Action item = Quote every one of the records below word for word, leaving the pictures out.

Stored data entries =
+--

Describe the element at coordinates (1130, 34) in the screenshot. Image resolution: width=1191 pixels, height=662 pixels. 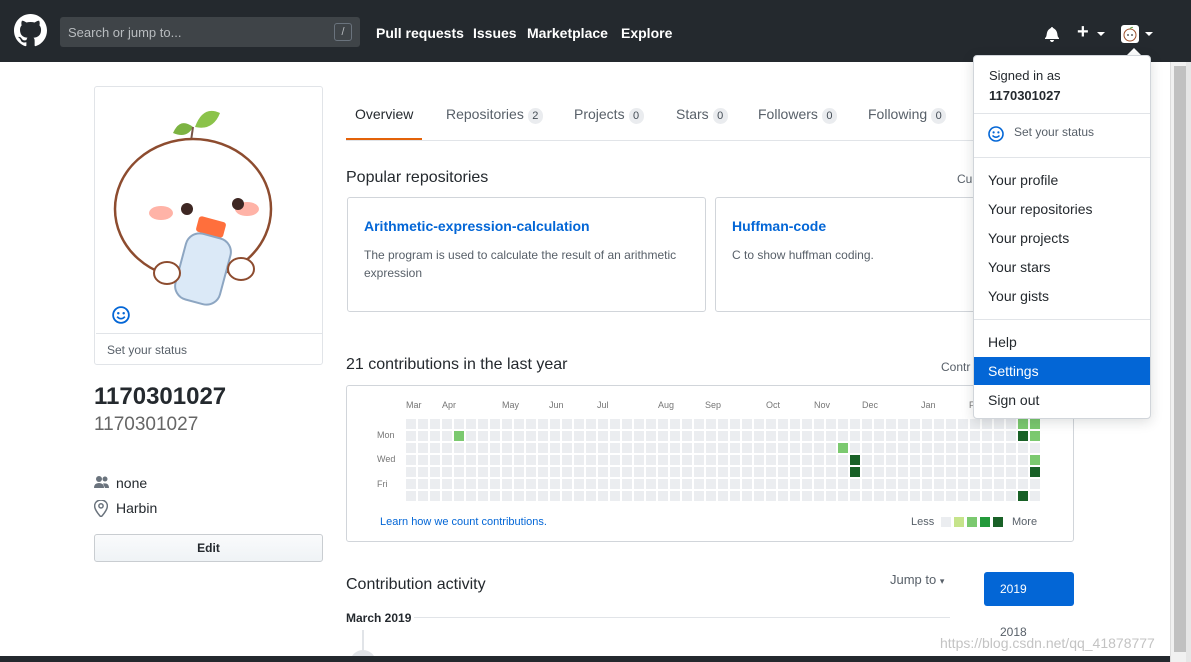
I see `header-avatar` at that location.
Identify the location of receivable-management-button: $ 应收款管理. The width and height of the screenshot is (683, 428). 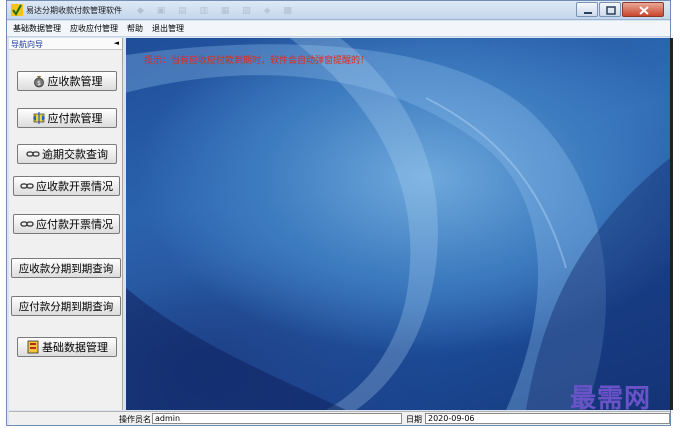
(67, 81).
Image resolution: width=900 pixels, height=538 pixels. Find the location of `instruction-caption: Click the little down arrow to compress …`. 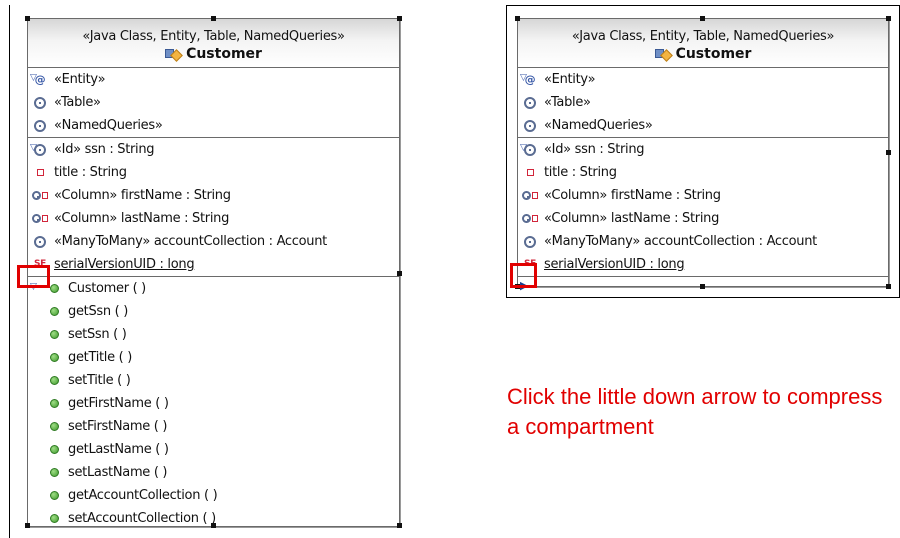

+--

Written solution =
Describe the element at coordinates (1130, 34) in the screenshot. Image resolution: width=1191 pixels, height=662 pixels. 
I see `header-avatar` at that location.
Identify the location of receivable-management-button: $ 应收款管理. The width and height of the screenshot is (683, 428). 
(67, 81).
Image resolution: width=900 pixels, height=538 pixels. Find the location of `instruction-caption: Click the little down arrow to compress …`. 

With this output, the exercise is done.